We talked about equity. It’s a big thing. This is what I’m going to call sweat equity. When you buy a house, and if you’re going to stay there for 20, 30, or 40 years, then, of course, the house needs maintenance. Like anything else, our bodies need maintenance. We have to go to the gym, or we have to walk, or we have to run. We have to eat proper food. It costs money to survive today. The same thing with the house. You’re going to have to fix things. You’re going to have to replace the filter. You’re going to have to put manure in the yard. If you have a yard, you have to cut the grass, you have to plant, and all that. Your windows get old.

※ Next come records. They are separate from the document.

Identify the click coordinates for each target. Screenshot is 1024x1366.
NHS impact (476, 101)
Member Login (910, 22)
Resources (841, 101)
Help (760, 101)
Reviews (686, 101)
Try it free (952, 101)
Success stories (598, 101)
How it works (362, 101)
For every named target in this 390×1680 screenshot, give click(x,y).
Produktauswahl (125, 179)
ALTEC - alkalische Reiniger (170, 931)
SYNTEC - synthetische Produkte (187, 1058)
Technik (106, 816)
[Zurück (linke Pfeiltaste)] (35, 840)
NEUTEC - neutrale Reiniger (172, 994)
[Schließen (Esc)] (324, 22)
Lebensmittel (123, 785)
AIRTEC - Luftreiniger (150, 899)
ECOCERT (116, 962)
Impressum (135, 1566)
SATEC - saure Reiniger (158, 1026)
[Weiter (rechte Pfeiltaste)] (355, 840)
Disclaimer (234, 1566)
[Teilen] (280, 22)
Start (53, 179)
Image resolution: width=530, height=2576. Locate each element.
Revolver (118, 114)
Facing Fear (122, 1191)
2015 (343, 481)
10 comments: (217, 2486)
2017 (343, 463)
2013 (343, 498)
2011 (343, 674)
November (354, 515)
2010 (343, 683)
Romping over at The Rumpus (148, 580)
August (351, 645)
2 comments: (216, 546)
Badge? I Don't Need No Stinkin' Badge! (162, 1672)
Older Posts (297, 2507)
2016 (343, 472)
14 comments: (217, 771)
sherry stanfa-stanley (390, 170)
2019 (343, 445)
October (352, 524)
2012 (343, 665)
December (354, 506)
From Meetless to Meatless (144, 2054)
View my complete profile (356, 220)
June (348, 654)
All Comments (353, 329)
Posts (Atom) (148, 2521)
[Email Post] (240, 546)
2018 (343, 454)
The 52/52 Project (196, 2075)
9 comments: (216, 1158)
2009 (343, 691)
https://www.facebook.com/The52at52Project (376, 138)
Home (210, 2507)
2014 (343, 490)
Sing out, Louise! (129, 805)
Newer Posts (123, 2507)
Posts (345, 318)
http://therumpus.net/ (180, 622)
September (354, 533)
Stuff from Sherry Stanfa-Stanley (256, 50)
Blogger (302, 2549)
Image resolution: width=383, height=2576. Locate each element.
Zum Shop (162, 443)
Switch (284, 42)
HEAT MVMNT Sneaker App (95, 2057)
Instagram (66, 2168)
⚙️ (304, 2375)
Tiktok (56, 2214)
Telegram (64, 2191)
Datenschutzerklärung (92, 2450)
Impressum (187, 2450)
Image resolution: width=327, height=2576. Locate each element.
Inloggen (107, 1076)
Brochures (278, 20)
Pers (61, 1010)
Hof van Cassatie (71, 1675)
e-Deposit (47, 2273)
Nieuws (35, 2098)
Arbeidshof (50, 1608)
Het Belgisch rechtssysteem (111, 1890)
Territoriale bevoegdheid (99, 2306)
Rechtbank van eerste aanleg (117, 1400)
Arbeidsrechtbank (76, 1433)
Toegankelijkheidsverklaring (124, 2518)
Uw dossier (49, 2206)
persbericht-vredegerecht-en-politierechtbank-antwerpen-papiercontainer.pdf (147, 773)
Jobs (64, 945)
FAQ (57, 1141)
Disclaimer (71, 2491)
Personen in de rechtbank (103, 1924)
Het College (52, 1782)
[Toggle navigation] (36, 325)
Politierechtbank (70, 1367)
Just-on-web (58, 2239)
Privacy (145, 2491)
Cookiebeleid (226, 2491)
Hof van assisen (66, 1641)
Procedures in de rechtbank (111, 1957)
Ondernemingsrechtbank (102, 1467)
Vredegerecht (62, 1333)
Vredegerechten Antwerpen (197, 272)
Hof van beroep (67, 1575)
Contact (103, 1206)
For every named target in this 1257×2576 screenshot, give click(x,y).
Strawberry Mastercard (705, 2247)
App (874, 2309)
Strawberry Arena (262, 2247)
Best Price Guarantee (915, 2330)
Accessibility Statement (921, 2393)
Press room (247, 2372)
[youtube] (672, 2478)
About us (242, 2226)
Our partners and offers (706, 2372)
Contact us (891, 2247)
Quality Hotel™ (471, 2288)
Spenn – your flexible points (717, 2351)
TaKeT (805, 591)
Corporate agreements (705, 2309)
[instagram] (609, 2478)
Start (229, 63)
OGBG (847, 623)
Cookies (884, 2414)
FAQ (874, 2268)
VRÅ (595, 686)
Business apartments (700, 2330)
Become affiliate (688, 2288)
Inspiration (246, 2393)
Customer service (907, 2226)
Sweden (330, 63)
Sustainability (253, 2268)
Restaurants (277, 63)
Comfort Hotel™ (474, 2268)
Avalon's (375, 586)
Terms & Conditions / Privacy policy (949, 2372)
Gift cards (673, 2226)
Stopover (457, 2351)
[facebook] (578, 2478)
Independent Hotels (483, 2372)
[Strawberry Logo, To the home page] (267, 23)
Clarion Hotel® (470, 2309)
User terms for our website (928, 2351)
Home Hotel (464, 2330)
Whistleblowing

You have to change them. Your paint gets old, you paint, and your style gets old. Your kitchen may be older. After ten years, you’re going to remodel it. Every time you do that, you are increasing the value of your home. And yet you’re doing it for your lifestyle. You’re not changing the stove because you want to grow equity. You’re changing your stove, buying a new refrigerator, buying a washer and dryer, or buying a new air conditioner to improve your lifestyle and be more efficient. But by doing that, you’re building equity in the house. Because every time you improve your home, whether it’s one thing at a time, changing the faucet, changing the sink, or changing the bathtub, you’re increasing the value of your home. That’s what we call sweat equity. So, not even knowing what you’re doing, every time you fix something, every time you remodel, you’re increasing the value. And that’s a big, big, big homeownership advantage.